A nearly yearlong review of the District’s facilities revealed that more than 30 percent of the classrooms at LHS do not meet the State of Texas’ standards for square footage, and the science labs are also insufficient, LISD officials said.
A sticking point for some opponents, however, is the $4.1 million earmarked for improvements to Lion Stadium. Those improvements, including renovation and reconstruction of the press box to make it ADA compliant, construction of new restrooms and upgrades in the concession stands. Opponents are concerned the renovations at the stadium are not necessary, and add a needless tax burden to the District’s taxpayers.
However, Assistant Superintendent Larry Ramirez reported to the LISD Board of Trustees earlier this year that many of the renovations are required under the Americans with Disabilities Act (ADA) and would have to be undertaken whether the bond proposal passes or not.
The bond package also includes funding for construction of a new elementary school, although neither plans or a solid timeline are in place for that construction at this time. However, over the last six years, LISD has seen consistent growth in student population, and that growth is expected to continue in the future, triggering a need for yet another elementary school in the District.

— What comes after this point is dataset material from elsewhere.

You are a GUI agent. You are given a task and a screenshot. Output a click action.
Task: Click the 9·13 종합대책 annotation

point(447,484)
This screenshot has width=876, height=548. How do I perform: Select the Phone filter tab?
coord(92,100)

Finally, $4.2 million has been earmarked for improvements to the remaining District campuses, many of which have gone without more than routine maintenance due to a lack of funding for upgrades. Summarized, those improvements include:
Bluebonnet Elementary: Remodel entry for security, install A/C in gym;
Carver Kindergarten: New traffic loop, additional parking, replace A/C controls, install A/C in gym, modify kitchen serving line; Navarro Elementary: Upgrade fire alarm, upgrade cabinets in classrooms, remodel restrooms, install A/C in gym, modify kitchen serving line;
Plum Creek Elementary: Upgrade fire alarm, replace door hardware, replace A/C controls, install A/C in gym, modify kitchen serving line;
Clear Fork Elementary: Remodel entry for security, painting throughout, replace tile flooring, remodel restrooms in classrooms, replace A/C controls, install A/C in gym, modify kitchen serving line;
Lockhart Junior High: Remodel entry for security, replace A/C controls, install A/C in sixth grade gym; and
M.L. Cisneros: Upgrade fire alarm, upgrade interior signage, ceiling tile replacement, asbestos abatement.

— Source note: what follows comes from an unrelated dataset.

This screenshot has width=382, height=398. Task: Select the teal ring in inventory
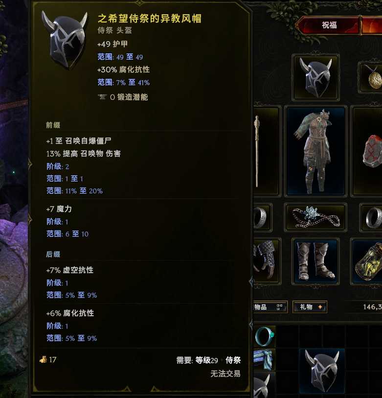click(265, 337)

Though the renovations proposed at Lockhart High School are partially targeted toward reuniting the high school population and moving the freshman class back to the Lion Country Drive location, the M.L. Cisneros campus is expected to be retrofitted to support special education, community education and other administrative offices, as well as potentially the Discipline Management Center (LDMC) and Pride High School.
On average, if the bond package passes, LISD taxpayers can expect a $24.15 per month increase to their property taxes, based on an average home value of $89,793, as provided by the Caldwell County Appraisal District.
Early voting will be held from April 28 – May 6, from 8 a.m. – 4 p.m. at LISD Central Office, 105 S. Colorado (Highway 183). Early voting locations will also be established at Lockhart High School, on May 1, 2014, from 2 – 9 p.m., and at Lockhart Junior High School on May 5-6, from 5 – 9 p.m. Election Day will be May 10, 2014.